Trust is the lubricant for transactions.

Trust is the lubricant for transactions. ~Don Peppers

Growing up with three older brothers on a farm, I was more than encouraged to learn a thing or two about auto mechanics. Of course I needed to know how to check my oil, change a tire, and I was also given a thorough course in how to change my own oil (which I never actually opted to do). Understanding the importance of well-maintained lubricants so engines run efficiently is something I’ve been familiar with for quite some time.

For decades, business academic curriculum and organizational practices have focused heavily on transactions – systems, production, processes, policies, project management, etc. All of those transactions represent the metal parts of an engine, which are necessary, but without any grease, oil, or lubricant, it’s just metal rubbing against metal. Not efficient, and a really good chance the engine won’t even run. Don Peppers, with thoughts by Faisal Hoque, describe the new era of organizations.

Trust is the lubricant.

Trust is the lubricant for transactions.
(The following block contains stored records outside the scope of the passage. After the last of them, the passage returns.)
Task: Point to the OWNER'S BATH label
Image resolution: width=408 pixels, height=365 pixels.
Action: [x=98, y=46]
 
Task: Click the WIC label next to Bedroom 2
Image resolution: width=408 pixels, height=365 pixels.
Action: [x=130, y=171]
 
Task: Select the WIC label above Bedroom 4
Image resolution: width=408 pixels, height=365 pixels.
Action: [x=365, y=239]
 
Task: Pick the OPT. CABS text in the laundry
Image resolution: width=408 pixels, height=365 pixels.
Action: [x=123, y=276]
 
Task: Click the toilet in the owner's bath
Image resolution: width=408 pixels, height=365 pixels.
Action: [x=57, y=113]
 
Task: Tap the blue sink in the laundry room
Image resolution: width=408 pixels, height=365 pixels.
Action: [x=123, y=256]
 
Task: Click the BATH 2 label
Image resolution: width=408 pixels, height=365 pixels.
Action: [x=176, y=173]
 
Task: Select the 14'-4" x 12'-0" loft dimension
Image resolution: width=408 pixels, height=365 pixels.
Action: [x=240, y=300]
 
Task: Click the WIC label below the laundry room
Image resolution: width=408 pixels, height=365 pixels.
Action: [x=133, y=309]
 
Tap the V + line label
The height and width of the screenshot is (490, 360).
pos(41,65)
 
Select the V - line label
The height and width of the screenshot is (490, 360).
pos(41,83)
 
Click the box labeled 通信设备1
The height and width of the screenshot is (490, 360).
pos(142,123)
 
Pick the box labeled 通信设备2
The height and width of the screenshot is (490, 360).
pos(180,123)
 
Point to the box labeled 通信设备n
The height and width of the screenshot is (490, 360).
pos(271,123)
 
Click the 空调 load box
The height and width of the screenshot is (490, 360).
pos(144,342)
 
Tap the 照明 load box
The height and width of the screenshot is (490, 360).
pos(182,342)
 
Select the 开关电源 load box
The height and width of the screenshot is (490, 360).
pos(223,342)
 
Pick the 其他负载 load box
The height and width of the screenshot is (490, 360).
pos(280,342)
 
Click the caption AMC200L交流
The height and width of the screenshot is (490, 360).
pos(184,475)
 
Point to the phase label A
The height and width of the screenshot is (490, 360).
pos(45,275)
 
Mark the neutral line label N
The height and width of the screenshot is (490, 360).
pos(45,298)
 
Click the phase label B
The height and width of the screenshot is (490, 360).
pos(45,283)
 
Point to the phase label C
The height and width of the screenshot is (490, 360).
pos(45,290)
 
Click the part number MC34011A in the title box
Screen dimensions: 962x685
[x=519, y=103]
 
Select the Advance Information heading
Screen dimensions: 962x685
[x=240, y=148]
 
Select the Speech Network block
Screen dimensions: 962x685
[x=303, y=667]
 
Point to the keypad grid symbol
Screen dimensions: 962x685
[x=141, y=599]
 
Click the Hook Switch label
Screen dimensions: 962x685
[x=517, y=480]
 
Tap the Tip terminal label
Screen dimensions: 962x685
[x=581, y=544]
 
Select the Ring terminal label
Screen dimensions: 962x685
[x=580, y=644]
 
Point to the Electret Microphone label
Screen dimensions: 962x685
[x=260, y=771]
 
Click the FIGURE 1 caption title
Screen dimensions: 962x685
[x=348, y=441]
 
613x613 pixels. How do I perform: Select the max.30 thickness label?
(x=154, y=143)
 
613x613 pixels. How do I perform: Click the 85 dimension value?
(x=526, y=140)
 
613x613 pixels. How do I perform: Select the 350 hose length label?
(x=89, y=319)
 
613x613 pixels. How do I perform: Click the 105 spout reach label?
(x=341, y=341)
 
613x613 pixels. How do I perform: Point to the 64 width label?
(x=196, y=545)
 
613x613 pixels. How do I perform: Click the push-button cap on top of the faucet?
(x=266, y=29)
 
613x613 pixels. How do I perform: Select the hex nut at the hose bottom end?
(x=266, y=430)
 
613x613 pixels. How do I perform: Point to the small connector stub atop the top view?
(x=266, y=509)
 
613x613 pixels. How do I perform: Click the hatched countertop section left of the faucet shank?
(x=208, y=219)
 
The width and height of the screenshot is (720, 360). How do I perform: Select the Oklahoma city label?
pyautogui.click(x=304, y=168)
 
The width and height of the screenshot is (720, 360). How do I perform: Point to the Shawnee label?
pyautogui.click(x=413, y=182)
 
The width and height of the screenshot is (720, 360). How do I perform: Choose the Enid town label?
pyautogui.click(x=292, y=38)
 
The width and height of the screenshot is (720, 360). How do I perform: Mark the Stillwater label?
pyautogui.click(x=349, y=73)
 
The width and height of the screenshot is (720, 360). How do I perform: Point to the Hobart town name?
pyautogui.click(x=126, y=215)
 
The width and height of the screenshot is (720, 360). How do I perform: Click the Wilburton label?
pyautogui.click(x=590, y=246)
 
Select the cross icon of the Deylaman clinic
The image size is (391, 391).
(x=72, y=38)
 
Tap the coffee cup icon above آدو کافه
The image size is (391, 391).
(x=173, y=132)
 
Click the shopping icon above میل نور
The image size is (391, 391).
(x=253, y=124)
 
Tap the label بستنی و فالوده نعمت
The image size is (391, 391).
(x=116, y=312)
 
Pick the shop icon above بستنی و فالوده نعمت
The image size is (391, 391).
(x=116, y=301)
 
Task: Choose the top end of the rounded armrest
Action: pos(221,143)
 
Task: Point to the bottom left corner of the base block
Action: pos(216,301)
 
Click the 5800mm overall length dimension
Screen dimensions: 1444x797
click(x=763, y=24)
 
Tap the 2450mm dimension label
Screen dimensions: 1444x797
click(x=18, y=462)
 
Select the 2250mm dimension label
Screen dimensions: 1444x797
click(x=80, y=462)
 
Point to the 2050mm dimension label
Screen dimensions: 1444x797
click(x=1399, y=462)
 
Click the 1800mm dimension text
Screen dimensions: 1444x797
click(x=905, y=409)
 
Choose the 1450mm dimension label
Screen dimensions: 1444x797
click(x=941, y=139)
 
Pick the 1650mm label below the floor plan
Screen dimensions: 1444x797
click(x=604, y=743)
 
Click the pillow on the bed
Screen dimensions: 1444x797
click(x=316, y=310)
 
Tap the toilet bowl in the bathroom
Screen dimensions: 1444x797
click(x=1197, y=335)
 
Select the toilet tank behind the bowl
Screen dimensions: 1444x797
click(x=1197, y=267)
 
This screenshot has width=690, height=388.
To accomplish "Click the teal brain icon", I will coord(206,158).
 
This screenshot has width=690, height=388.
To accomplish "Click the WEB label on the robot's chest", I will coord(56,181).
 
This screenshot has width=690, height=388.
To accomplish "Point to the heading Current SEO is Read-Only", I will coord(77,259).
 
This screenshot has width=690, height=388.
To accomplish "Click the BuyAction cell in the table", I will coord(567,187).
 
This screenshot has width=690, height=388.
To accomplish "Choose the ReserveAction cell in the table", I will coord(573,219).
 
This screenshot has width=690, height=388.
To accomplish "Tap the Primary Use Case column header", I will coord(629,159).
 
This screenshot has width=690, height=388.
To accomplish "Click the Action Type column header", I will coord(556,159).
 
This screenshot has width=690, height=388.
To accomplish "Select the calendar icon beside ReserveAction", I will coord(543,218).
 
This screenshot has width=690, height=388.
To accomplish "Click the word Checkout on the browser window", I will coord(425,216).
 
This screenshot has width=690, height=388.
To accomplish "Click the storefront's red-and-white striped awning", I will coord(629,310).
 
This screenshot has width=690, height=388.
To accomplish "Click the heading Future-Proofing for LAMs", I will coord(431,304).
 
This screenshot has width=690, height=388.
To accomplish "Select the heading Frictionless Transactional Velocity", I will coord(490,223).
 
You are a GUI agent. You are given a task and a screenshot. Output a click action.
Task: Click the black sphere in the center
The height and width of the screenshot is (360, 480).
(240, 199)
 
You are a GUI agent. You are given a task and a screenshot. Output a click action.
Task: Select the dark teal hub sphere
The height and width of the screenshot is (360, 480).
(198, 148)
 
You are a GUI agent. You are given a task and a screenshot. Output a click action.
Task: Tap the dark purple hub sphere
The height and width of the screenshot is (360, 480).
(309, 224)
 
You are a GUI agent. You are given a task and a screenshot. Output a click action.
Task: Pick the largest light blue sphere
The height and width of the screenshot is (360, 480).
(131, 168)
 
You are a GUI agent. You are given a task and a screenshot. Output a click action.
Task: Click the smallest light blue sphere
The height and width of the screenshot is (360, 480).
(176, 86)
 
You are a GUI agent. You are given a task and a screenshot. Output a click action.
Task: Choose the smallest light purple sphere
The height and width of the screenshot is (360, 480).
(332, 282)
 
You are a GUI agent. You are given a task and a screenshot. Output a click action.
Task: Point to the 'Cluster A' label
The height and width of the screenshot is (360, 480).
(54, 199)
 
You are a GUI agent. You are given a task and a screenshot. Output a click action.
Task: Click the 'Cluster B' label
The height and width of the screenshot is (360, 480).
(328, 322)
We no longer work in an era in which we try to make everything as efficient as possible; rather, we’re trying to be more agile and more innovative, to move more quickly with our iterations. Relationships are the bandwidth within an organization, which means we need to be deliberate in forming them.

I spend a great deal of time working with organizations on strategic planning. I’ve learned, maybe the hard way, that effective strategic planning is supported by deliberate and intentional leadership development and coaching. Or, said another way, forming the relationships (i.e., bandwidth) so the strategic plan can gain traction and move the organization forward.

It’s still very common for individuals with innate strategic thinking and analytical skills to move into leadership positions within organizations. Strategy is still critical. However, strategy without attention to relationships and culture—the lubricant that builds trust and enables the transactions to take hold—is short-lived with only minimal success. It’s like metal rubbing against metal; inefficient and many times painful. 

Relationships are the bandwidth.

Trust is the lubricant for transactions and relationships are the bandwidth within organizations. Trust is the lubricant for transactions and relationships are the bandwidth organizations. That’s not a typo; I intended to repeat myself because I think it’s worth repeating. 

I frequently watch executives study numbers, charts, and data in an effort to create a business strategy to turnaround or re-invigorate their organization. They do this with the belief that if they can make the numbers make sense, then everything will easily fall into place. And the numbers are important; I’m not intending to discount sound financial and analytical management. However, that’s simply not enough, not today. The real bandwidth of today’s organizations is not balance sheets and cash flow statements. 

Just in case you missed the point I was trying to emphasize: Trust is the lubricant for transactions and relationships are the bandwidth within organizations. It’s another paradox of leading with bold grace.